## Problem
Given the material below, return only the lines starting at the line with "Given: Click the Paste icon in the toolbar" and ending at the line with "Instruction: Unlock the Live PT Main track", exactly as they appear.

## Input for this task
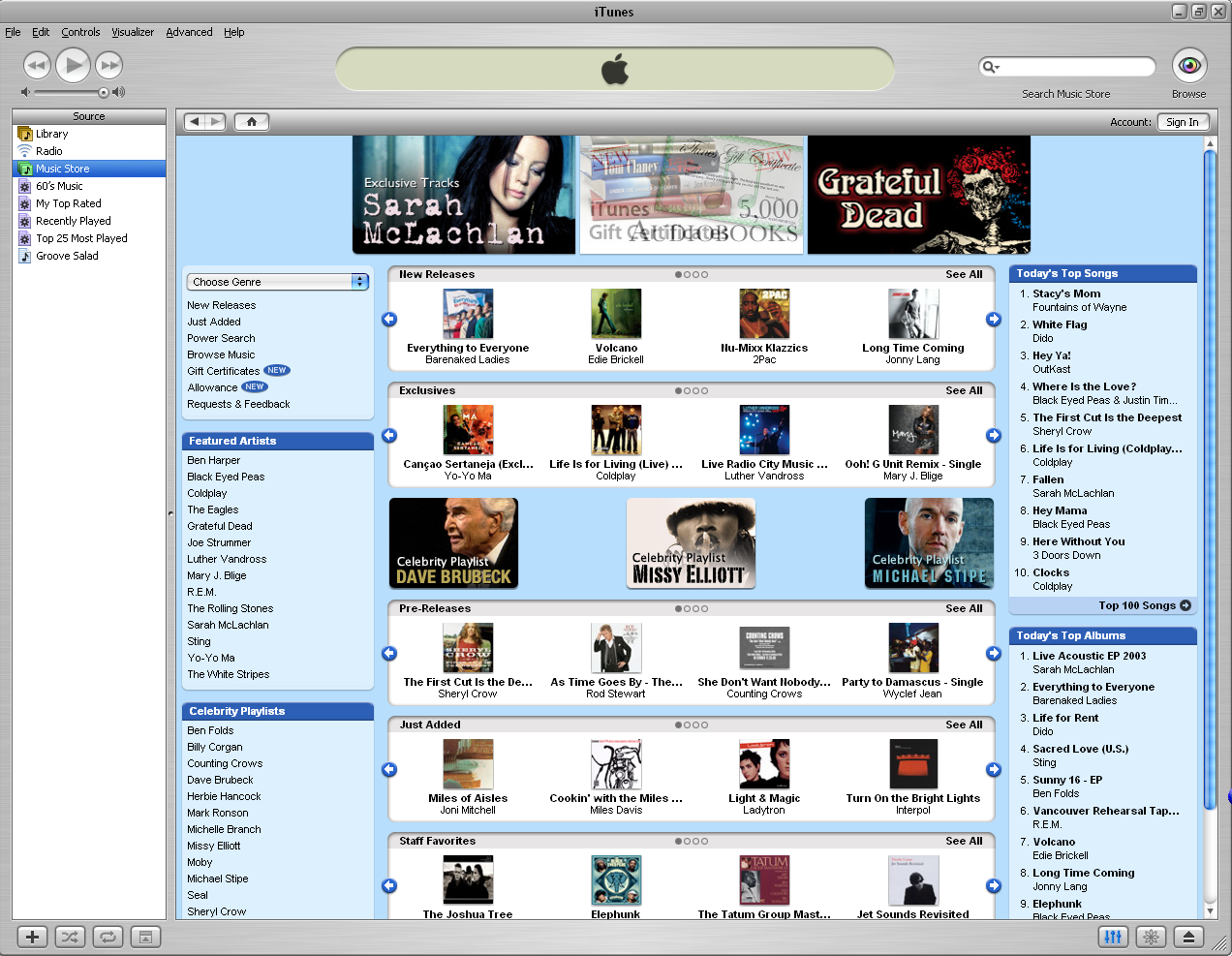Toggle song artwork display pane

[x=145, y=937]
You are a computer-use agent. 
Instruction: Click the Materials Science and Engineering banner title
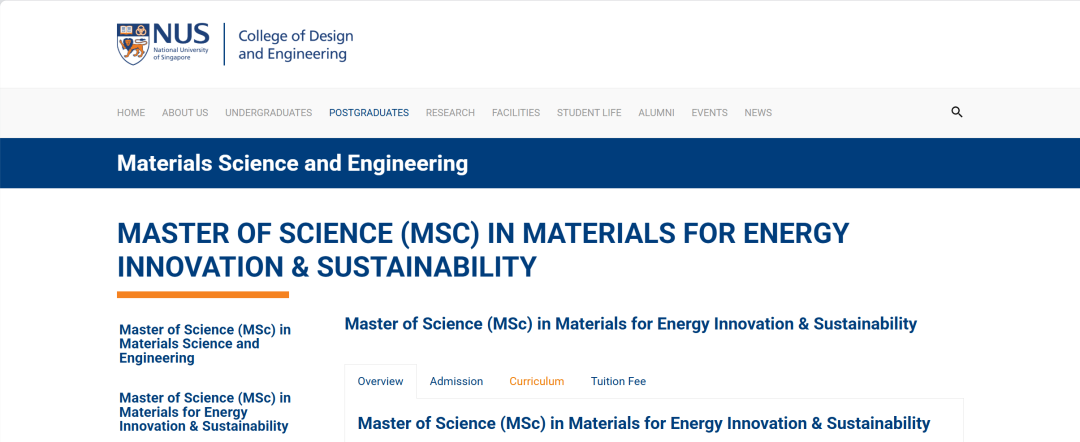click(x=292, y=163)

--

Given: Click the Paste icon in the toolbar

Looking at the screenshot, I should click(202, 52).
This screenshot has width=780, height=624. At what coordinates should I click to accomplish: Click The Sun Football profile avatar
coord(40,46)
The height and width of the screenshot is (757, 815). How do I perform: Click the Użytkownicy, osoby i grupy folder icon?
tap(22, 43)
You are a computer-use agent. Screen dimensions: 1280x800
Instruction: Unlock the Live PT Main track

## Solution to the problem
Given: Click the Paste icon in the toolbar

Looking at the screenshot, I should click(202, 52).
This screenshot has width=780, height=624. At what coordinates should I click to accomplish: Click The Sun Football profile avatar
coord(40,46)
The height and width of the screenshot is (757, 815). How do I perform: Click the Użytkownicy, osoby i grupy folder icon?
tap(22, 43)
You are a computer-use agent. Screen dimensions: 1280x800
Instruction: Unlock the Live PT Main track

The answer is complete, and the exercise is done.